Purdue University engineers have conducted a groundbreaking study exploring the integration of large language models, such as ChatGPT, in autonomous vehicles (AVs). Led by Ziran Wang, an assistant professor in Purdue’s Lyles School of Civil and Construction Engineering, the study aimed to determine how well AVs can interpret passenger commands and drive accordingly using these advanced artificial intelligence algorithms.
The research, which is set to be presented at a conference on September 25, may be one of the first experiments to test the capabilities of real AVs in utilizing large language models to understand and respond to passenger instructions. Wang believes that for AVs to achieve full autonomy in the future, they must be able to comprehend and act upon all passenger commands, even when implicit.
Current AVs require explicit and precise instructions from passengers, either through button presses or explicit speech recognition. In contrast, large language models have the potential to interpret and respond to a wide range of commands in a more human-like manner due to their ability to draw relationships from vast amounts of text data and continuously learn over time.

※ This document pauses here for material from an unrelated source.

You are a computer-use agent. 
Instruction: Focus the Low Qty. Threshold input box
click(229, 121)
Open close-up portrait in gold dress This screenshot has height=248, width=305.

In the study, large language models were not directly driving the AVs but rather assisting their driving using existing features. Wang and his team trained ChatGPT with various prompts, ranging from direct commands to more indirect requests. These models were then integrated into the AVs, which considered traffic rules, weather conditions, and sensor data from cameras and light detection and ranging systems.
When a passenger command was detected by the vehicle’s speech recognition system, the large language models reasoned the command with the predefined parameters set by the researchers. Subsequently, the models generated instructions for the AV’s drive-by-wire system, which controls throttle, brakes, gears, and steering, enabling the vehicle to drive according to the command.

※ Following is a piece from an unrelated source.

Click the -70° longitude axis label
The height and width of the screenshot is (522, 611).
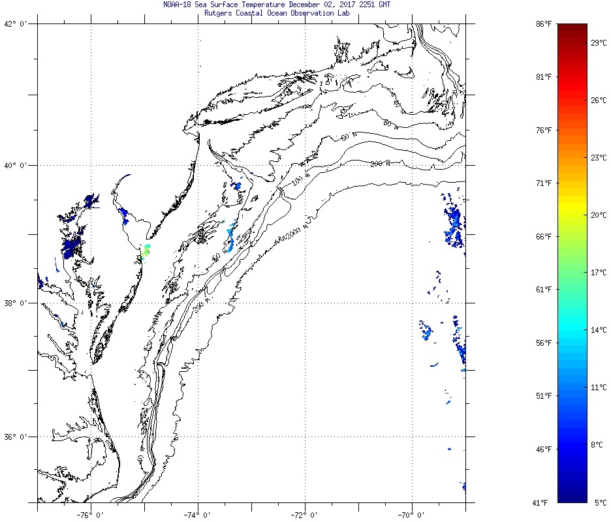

The researchers conducted most of their experiments at a proving ground in Columbus, Indiana, which provided a safe environment for testing the AVs’ responses to passenger commands at highway speeds and in two-way intersections. They also evaluated the AVs’ parking abilities according to passenger instructions in the parking lot of Purdue’s Ross-Ade Stadium.
Based on survey responses from the study participants, the AVs equipped with large language models demonstrated a lower rate of discomfort compared to baseline data on people’s experiences in level four AVs without assistance from such models. The AVs also outperformed baseline values in terms of safety and comfort, including reaction time to avoid collisions and acceleration/deceleration rates.
However, the study highlighted the need for improvement in response time, as the large language models took an average of 1.6 seconds to process a passenger’s command. Additionally, the issue of “hallucination” in large language models, where they may misinterpret learned information and respond incorrectly, remains a challenge that must be addressed before integrating these models into AVs.
Further testing, regulatory approval, and addressing the hallucination issue are necessary steps for vehicle manufacturers to consider implementing large language models in AVs. Wang and his team continue to conduct experiments with various chatbots based on large language models, with ChatGPT showing promising results so far.
Future directions include exploring communication between large language models in different AVs to aid decision-making at intersections and studying the use of large vision models to enhance AVs’ performance in extreme winter weather conditions prevalent in the Midwest.